(Beginning of Data excerpts)

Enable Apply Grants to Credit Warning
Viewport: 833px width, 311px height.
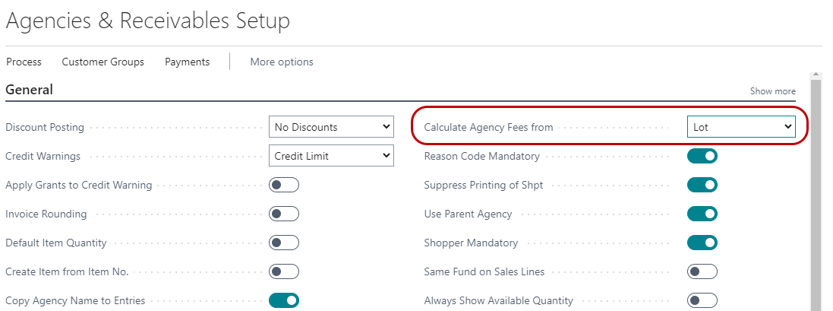284,185
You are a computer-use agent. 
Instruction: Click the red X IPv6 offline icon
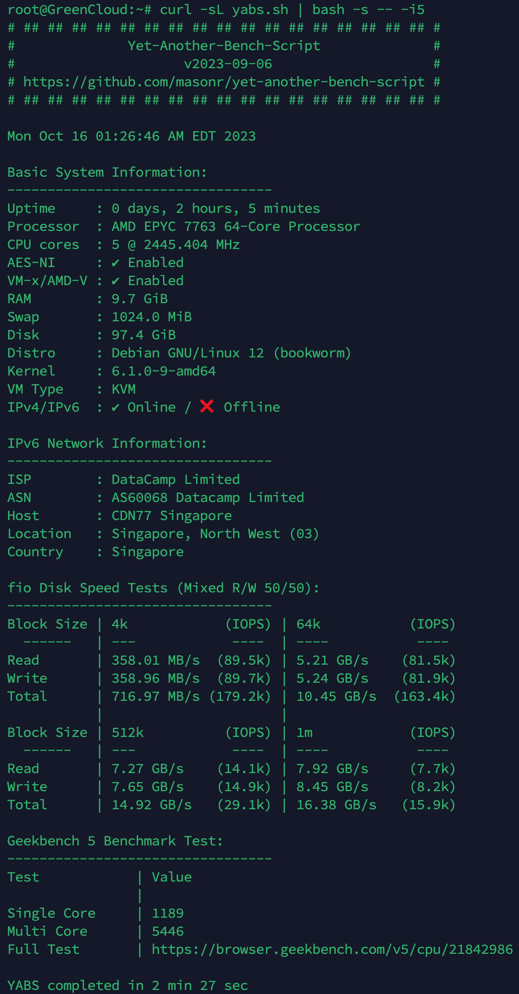pos(207,407)
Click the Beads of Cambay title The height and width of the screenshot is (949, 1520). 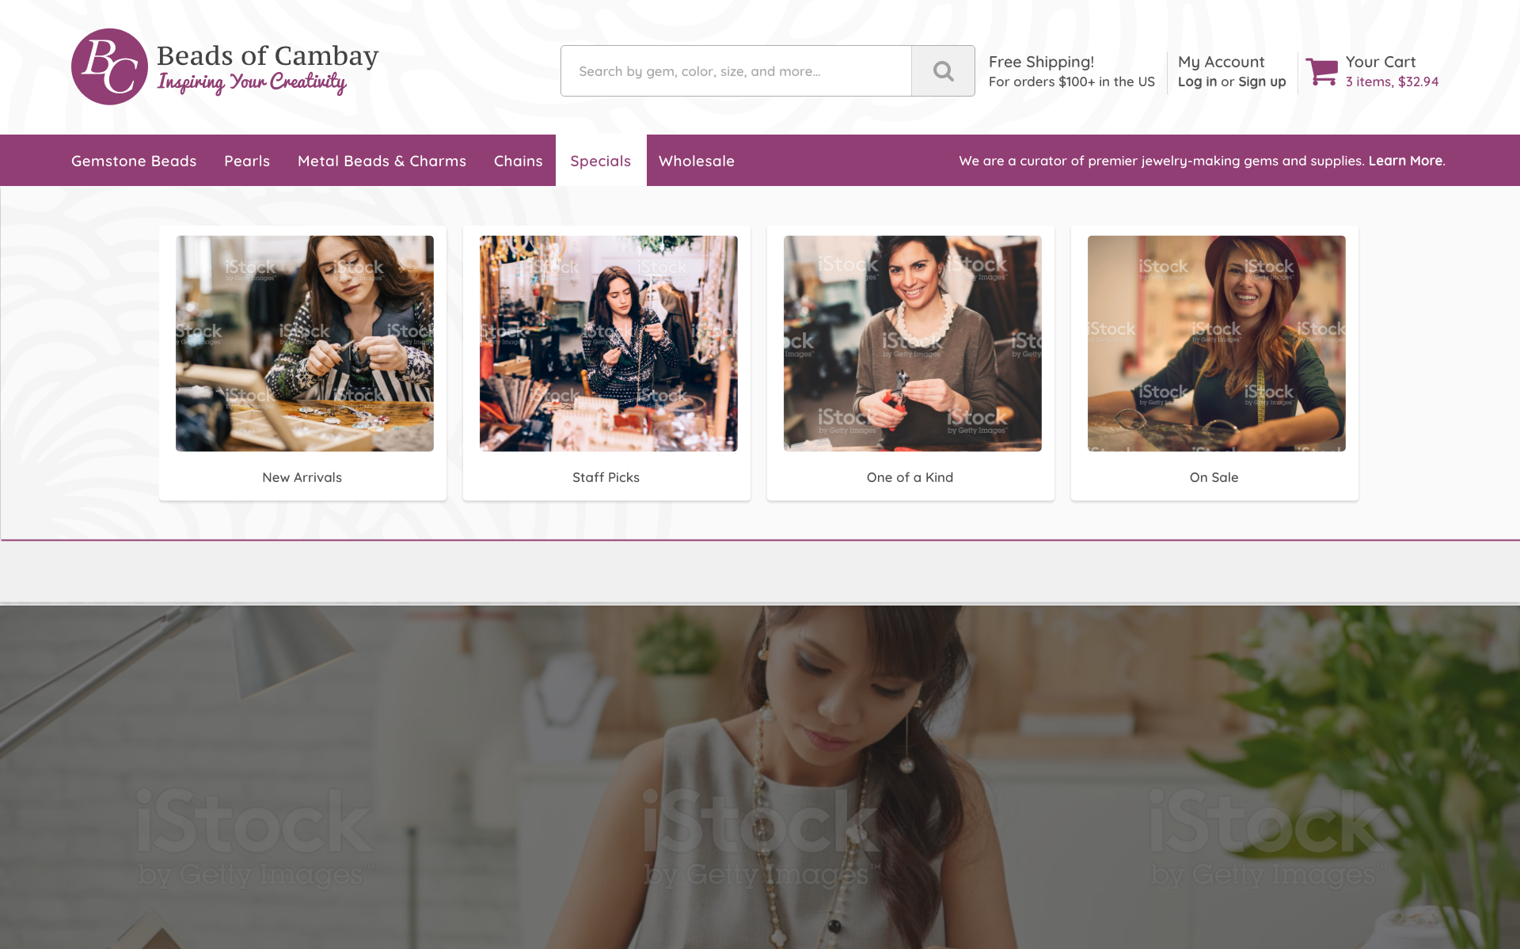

(End of Data excerpts)

Task description ::
Your task is to repeat exactly the lines from the one containing "You are a computer-use agent." through the end of the material, both included, and only those, without pictures.

Answer for the task ::
You are a computer-use agent. 
Instruction: Click the red X IPv6 offline icon
pos(207,407)
Click the Beads of Cambay title The height and width of the screenshot is (949, 1520). 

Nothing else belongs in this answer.